Auch erleichternd zu wissen: Tics verschwinden oft nach einigen Wochen und Monaten von selbst wieder. Länger als ein Jahr halten die Beschwerden in der Regel nicht an. Sie können aber wiederkehren. Je älter die Kinder werden, desto seltener werden die Tics. Nach der Pubertät treten sie nur noch bei der Hälfte der Betroffenen auf. Im Erwachsenenalter leiden noch etwa 5 Prozent daran.
Was Eltern tun können
- Abwarten: Tics verschwinden häufig nach ein paar Wochen wieder.
- Den Tic akzeptieren und keine Aufmerksamkeit darauf richten.
- Das Kind nicht auffordern, den Tic zu beenden – das ist ihm kaum möglich.
- Lehrpersonen, Klassen- und Spielkameradinnen und -kameraden informieren.
- Mit dem Kind üben, wie es anderen seinen Tic erklären kann.
- Trigger wie Stress, Angst, Langeweile vermeiden.
- Pausen mit Bewegung einplanen.
- Entspannende Aktivitäten pflegen wie Musik hören, Yoga.
- Mit Hobbys wie Sport das Selbstbewusstsein stärken.
- Wenn Tics zu Problemen führen, kann eine etwa eine kognitive Verhaltenstherapie helfen.
Genetische Veranlagung eine mögliche Ursache
Häufig treten Tics zum ersten Mal im Alter von sechs bis sieben Jahren auf – unwillkürlich und ohne erkennbaren Grund. Die Ursachen werden noch erforscht. Diskutiert werden Störungen bei bestimmten Abläufen im Gehirn. Eine genetische Veranlagung gilt als ein Einflussfaktor, schreiben Fachleute des Portals neurologen-und-psychiater-im-netz-org.
Tics könnten auch Folgen von Infektionskrankheiten sein. Bei bestimmten Symptomen vermuten einige Eltern und Ärztinnen fälschlicherweise andere Auslöser, zum Beispiel Augenprobleme bei ständigem Blinzeln, eine Allergie oder chronischen Schnupfen bei unaufhörlichem Schniefen.
Tics lassen sich auf Dauer nicht unterdrücken
Den Drang zu bestimmten Bewegungen oder Lauten können die Kinder mit ihrem Willen auf Dauer nicht beeinflussen, auch wenn es teils für einige Zeit gelingt. Zum Beispiel unterdrücken manche Betroffene ihren Tic während des Schulunterrichts, wodurch jedoch die innere Anspannung steigt.

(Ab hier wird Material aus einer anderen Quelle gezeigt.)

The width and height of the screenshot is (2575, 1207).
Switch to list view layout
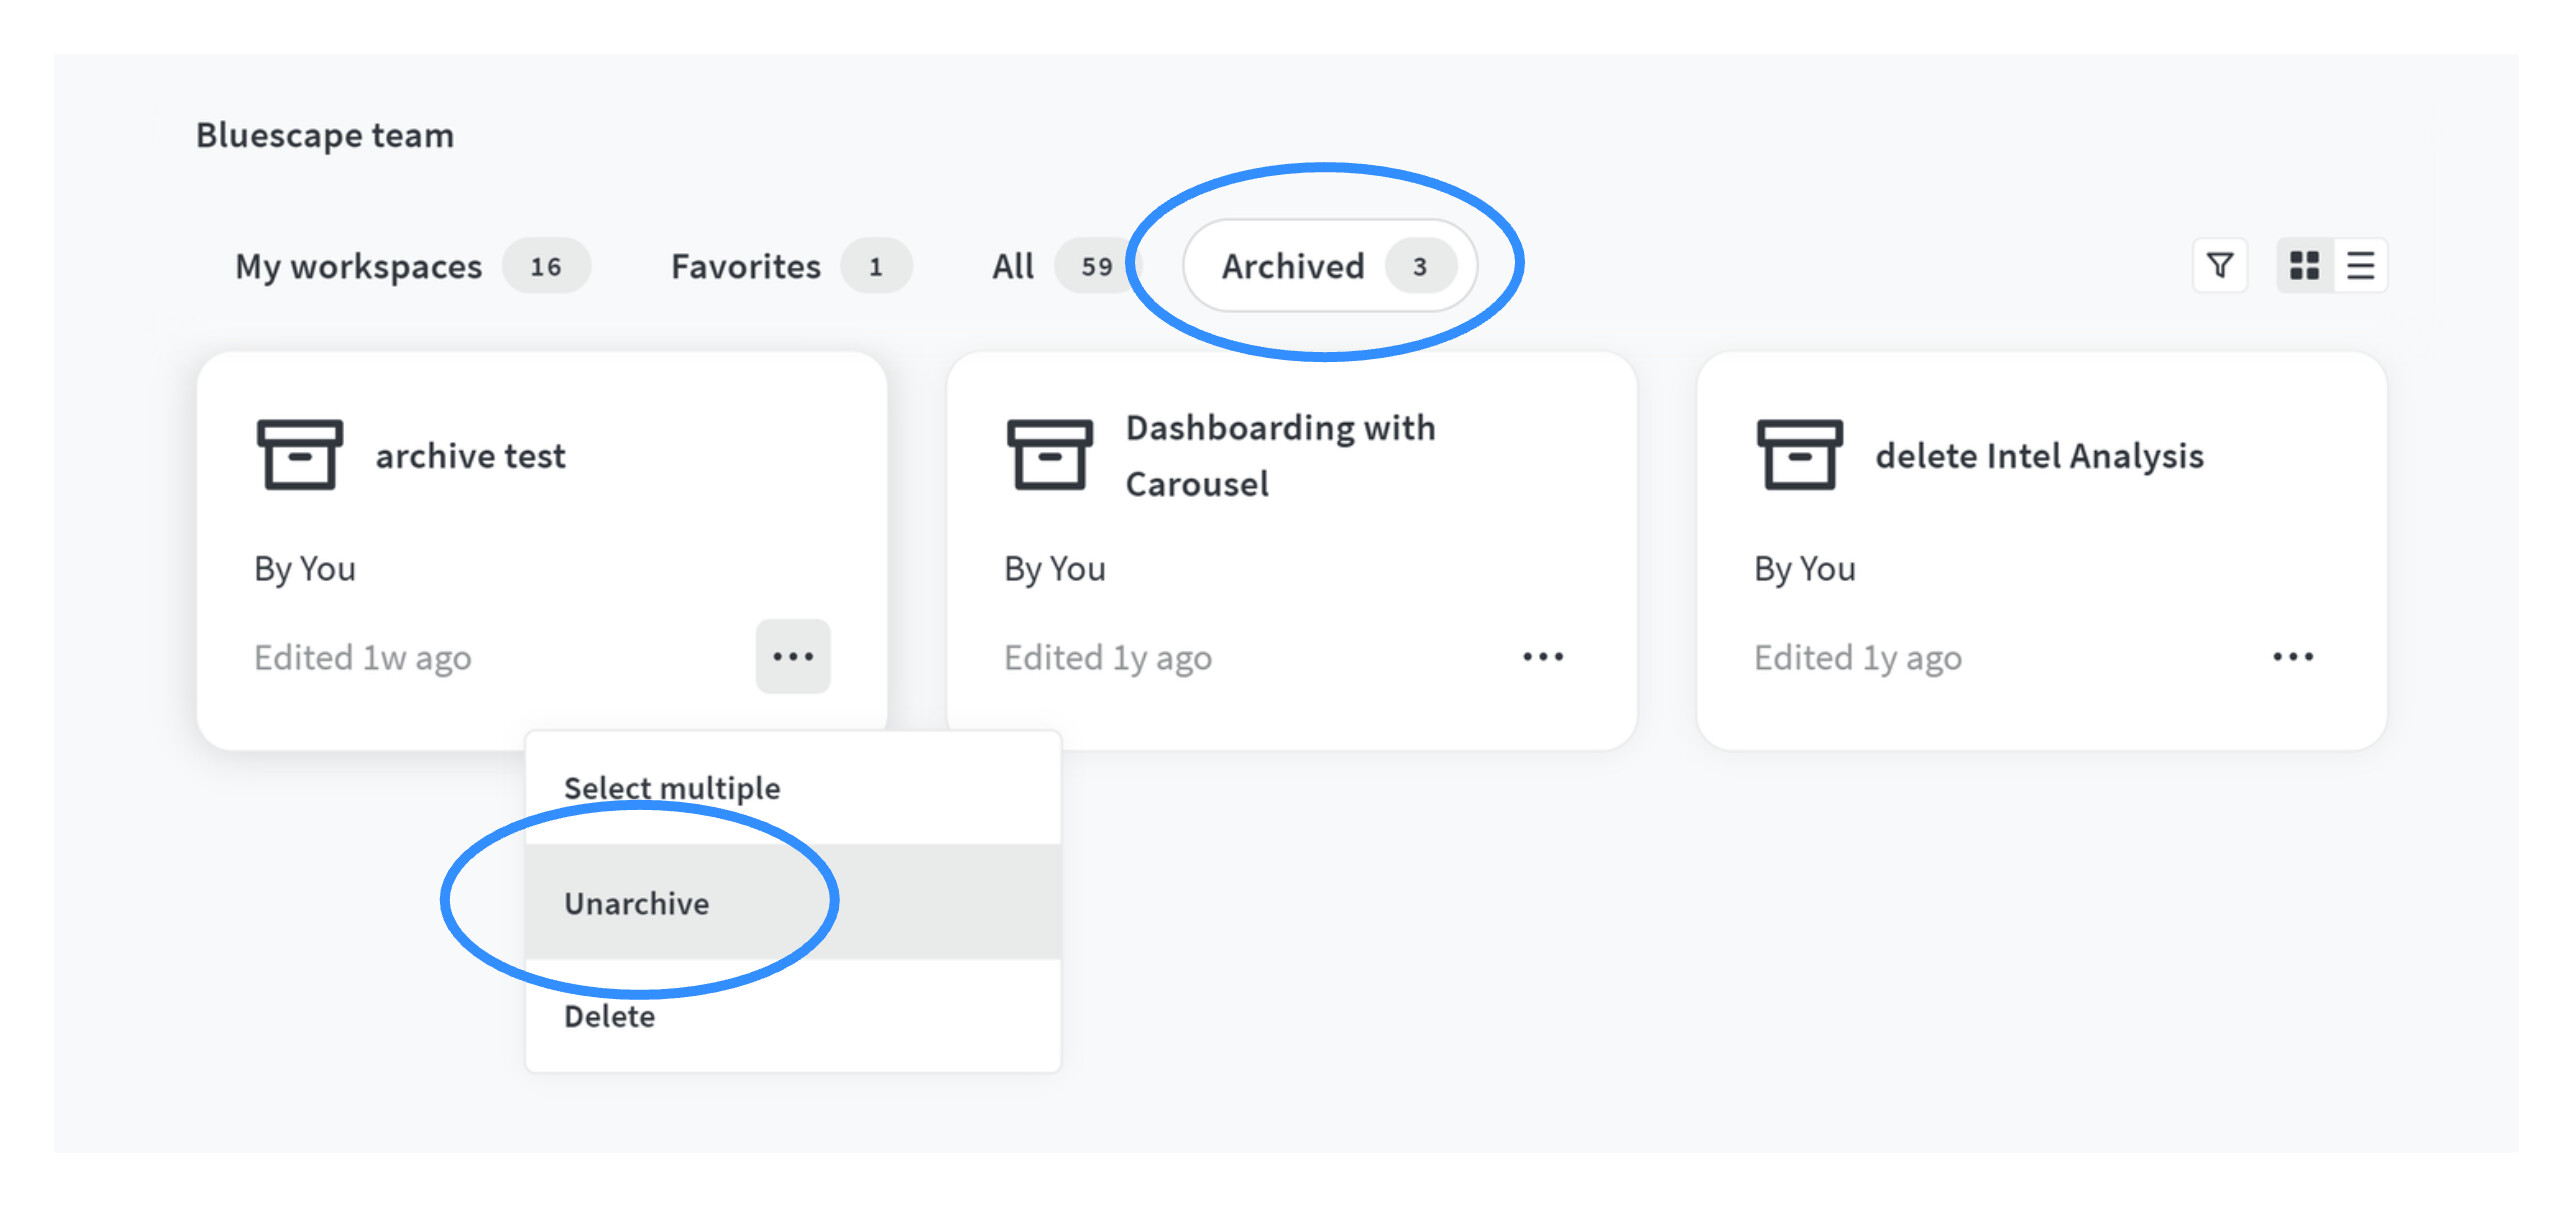pyautogui.click(x=2360, y=266)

Stress, Angstgefühle, Sorgen, Schlafmangel oder Müdigkeit können die Tics verschlimmern. Sie werden typischerweise weniger, wenn das Kind entspannt, konzentriert oder abgelenkt ist – zum Beispiel beim Sport oder Spielen eines Instruments.
Tipp: Eltern betroffener Kinder können die Lehrpersonen um einen geeigneten Sitzplatz in der Klasse bitten und bei Bedarf um zusätzliche Zeit bei Klassenarbeiten. Die Lehrpersonen sollten eventuelles Mobbing im Auge haben. Ein Pate aus dem Klassenverband kann helfen, das Kind im Schulalltag zu unterstützen.
Bei Belastung auf Psychotherapie setzen
Wenn die Tics stark sind, länger dauern oder die Kinder belasten, sollten sie mit ihren Eltern zum Kinderarzt oder zur Kinderärztin gehen. Die Fachleute können weitere Therapien empfehlen. Als hilfreich haben sich die kognitive Verhaltenstherapie und ein sogenanntes Habit-Reversal-Training erwiesen, was übersetzt Gewohnheiten-Umkehr-Training heißt. Bei beiden lernt das Kind, belastende Situationen besser zu meisten.
Medikamente nur für schwere Fälle
Medikamente kommen nur für Kinder in Frage, wenn nicht-medikamentöse Therapien nicht angeschlagen haben und die Tics sehr schwer und lang andauernd sind. Eine Option wären Neuroleptika, die normalerweise gegen Psychosen verschrieben werden, oder Alpha-2-Agonisten, die den Blutdruck senken und im zentralen Nervensystem wirken.
Tics vom Tourette-Syndrom unterscheiden
Vom Tic abzugrenzen sind andere Leiden wie das Tourette-Syndrom. Diese neurologische Krankheit beginnt ebenfalls im Kindesalter. Dabei treten mehrere motorische Tics und mindestens ein vokaler auf. Sie halten länger als ein Jahr an. Häufig leiden die Betroffenen gleichzeitig an einer Aufmerksamkeits-Defizit-Hyperaktivitätsstörung (ADHS) oder einer Zwangsstörung.
Die Diagnose des Tourette-Syndroms kann eine Erleichterung sein – das Kind und die Menschen in seiner Umgebung können lernen, mit damit umzugehen und gut zu leben.